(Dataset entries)

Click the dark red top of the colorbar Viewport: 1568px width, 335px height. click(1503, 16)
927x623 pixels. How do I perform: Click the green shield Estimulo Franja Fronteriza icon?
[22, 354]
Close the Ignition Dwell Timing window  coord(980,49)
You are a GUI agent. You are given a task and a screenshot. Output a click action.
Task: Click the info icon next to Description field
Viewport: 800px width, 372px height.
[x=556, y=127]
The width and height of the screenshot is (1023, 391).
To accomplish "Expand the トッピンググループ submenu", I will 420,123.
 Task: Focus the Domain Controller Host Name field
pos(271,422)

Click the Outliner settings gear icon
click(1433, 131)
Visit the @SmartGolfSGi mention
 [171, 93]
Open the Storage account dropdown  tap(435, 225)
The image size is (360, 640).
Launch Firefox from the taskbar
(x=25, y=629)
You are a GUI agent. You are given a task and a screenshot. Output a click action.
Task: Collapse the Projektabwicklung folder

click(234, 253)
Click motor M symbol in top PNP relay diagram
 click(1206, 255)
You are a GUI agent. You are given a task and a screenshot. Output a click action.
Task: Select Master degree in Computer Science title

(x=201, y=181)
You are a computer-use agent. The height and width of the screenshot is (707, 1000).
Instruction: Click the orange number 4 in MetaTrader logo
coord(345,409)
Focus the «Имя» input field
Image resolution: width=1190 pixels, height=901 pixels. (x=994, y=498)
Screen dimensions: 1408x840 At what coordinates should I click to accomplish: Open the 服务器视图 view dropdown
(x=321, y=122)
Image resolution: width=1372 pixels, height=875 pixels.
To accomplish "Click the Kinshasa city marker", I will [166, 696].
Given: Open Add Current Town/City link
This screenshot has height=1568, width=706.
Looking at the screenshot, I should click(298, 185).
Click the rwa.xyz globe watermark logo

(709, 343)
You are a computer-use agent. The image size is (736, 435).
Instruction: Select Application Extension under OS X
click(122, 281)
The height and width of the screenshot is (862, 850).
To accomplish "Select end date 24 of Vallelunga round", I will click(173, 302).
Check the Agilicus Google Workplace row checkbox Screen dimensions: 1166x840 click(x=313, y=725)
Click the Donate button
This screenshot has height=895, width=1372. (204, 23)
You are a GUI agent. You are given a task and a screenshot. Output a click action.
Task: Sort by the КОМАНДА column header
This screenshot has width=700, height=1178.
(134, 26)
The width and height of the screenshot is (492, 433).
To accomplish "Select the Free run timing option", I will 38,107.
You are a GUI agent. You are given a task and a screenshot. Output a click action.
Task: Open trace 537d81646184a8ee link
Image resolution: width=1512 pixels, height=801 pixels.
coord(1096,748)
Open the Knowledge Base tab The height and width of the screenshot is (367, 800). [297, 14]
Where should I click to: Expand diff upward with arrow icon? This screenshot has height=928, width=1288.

→ **EXERCISE DESCRIPTION**:
Quote every line of the listing above that contains the word "This".

→ **WORKED SOLUTION**:
This screenshot has height=1568, width=706.
This screenshot has height=895, width=1372. (204, 23)
This screenshot has width=700, height=1178.
Where should I click to: Expand diff upward with arrow icon? This screenshot has height=928, width=1288.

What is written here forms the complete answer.